**Problem to work on:**
Copy exactly, no pictures: every line from the one that contains "This screenshot has height=272, width=448." through the end of the entries below.
Information shown section start
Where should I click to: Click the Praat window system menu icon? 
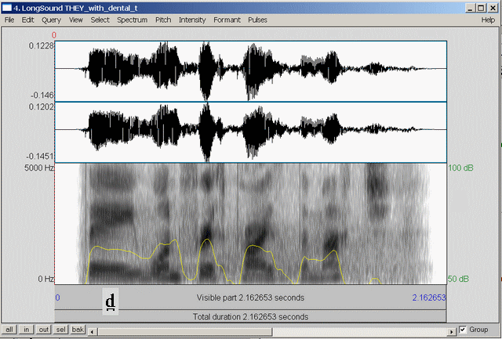(x=8, y=7)
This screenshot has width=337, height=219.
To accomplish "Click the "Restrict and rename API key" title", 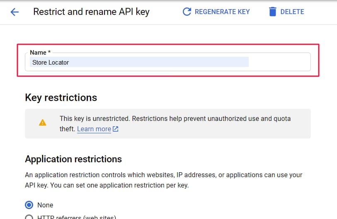I will click(91, 12).
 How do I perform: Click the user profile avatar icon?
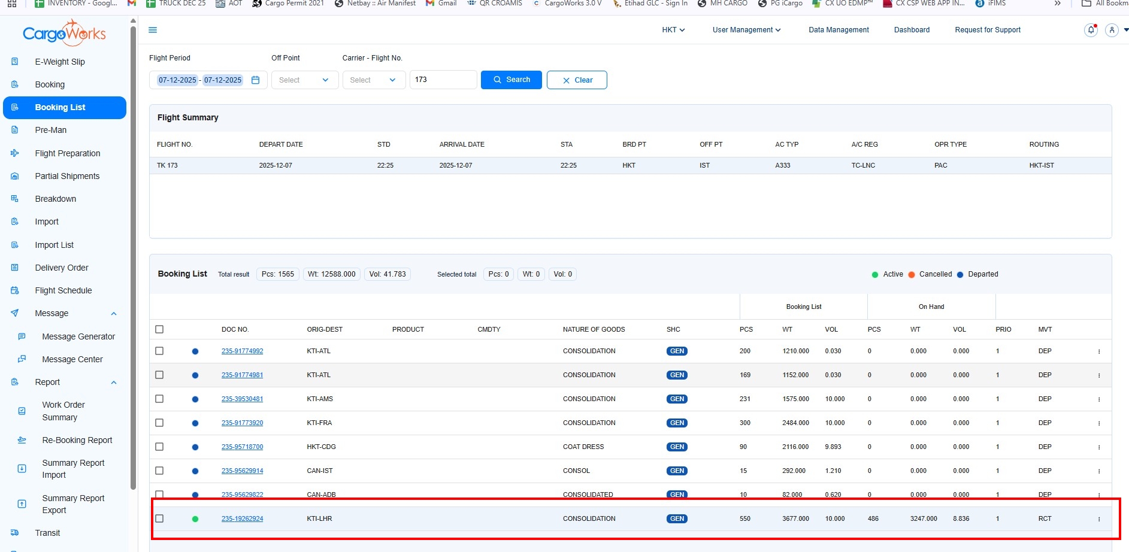click(1112, 30)
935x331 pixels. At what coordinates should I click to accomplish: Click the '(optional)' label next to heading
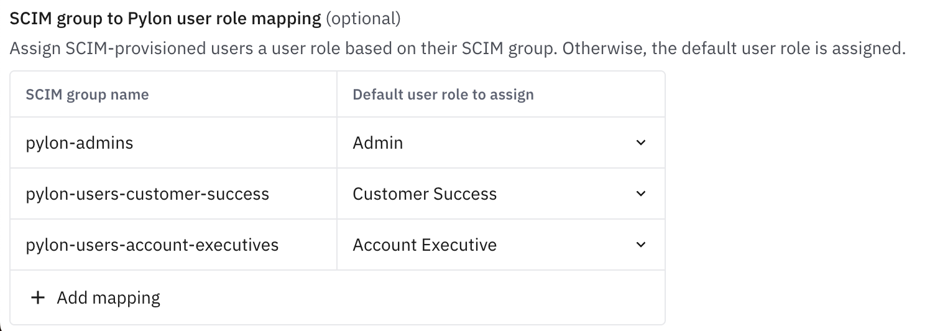[x=363, y=19]
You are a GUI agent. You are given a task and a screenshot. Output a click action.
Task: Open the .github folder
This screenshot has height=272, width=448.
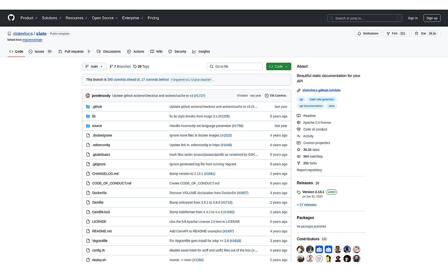(x=97, y=107)
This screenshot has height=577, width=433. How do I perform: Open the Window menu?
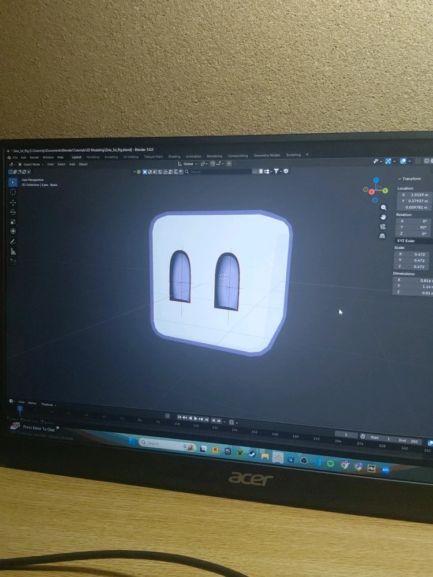click(48, 157)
Information shown section end
**Answer space:**
This screenshot has height=272, width=448.
(x=97, y=107)
This screenshot has height=577, width=433. How do I perform: Open the Window menu?
click(48, 157)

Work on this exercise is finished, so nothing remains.